A moderate breakfast at an unearthly hour, a trouble with the starting up of our bikes, and we were off again. It was about nine when we turned into Carlow Barracks.
The company sighed with relief on seeing us. We completed the establishment on mobilisation. Our two “artificers,” Cecil and Grimers, had already arrived. We were overjoyed to see them. We realised that what they did not know about motor-cycles was not worth knowing, and we had suspected at Chatham what we found afterwards to be true, that no one could have chosen for us pleasanter comrades or more reliable workers.

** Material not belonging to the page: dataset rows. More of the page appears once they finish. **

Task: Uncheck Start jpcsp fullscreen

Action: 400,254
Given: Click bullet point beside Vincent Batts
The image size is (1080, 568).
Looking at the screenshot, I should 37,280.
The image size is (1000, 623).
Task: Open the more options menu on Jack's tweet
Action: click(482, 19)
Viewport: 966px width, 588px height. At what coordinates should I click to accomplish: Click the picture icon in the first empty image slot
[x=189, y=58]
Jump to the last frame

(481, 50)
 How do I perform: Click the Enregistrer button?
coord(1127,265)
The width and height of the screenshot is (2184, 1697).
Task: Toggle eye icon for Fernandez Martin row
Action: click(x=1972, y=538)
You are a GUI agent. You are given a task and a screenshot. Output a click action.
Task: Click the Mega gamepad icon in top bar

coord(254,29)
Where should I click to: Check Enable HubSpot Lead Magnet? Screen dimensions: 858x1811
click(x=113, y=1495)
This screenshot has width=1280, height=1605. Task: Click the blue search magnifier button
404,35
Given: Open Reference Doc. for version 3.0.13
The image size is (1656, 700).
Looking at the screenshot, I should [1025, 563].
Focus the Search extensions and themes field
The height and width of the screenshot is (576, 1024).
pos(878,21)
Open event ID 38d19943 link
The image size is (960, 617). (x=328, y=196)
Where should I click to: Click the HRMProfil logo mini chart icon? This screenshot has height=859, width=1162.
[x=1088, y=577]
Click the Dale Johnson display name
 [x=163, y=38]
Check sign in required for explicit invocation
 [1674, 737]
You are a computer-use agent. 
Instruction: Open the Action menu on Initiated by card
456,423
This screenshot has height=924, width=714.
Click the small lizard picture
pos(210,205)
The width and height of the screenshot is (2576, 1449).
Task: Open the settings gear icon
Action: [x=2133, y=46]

A fine breakfast was soon prepared for us and we begun looking round. The position should have been a little difficult—a dozen or so ’Varsity men, very fresh from their respective universities, thrown as corporals at the head of a company of professional soldiers. We were determined that, whatever vices we might have, we should not be accused of “swank.” The sergeants, after a trifle of preliminary stiffness, treated us with fatherly kindness, and did all they could to make us comfortable and teach us what we wanted to learn.
Carlow was a fascinating little town. The National Volunteers still drilled just behind the barracks. It was not wise to refer to the Borderers or to Ulster, but the war had made all the difference in the world. We were to represent Carlow in the Great War. Right through the winter Carlow never forgot us. They sent us comforts and cigarettes and Christmas Puddings. When the 5th Signal Company returns, Carlow will go mad.
My first “official” ride was to Dublin. It rained most of the way there and all the way back, but a glow of patriotism kept me warm. In Dublin I went into a little public-house for some beer and bread and cheese. The landlord told me that though he wasn’t exactly a lover of soldiers, things had changed now. On my return I was given lunch in the Officers’ Mess, for nobody could consider their men more than the officers of our company.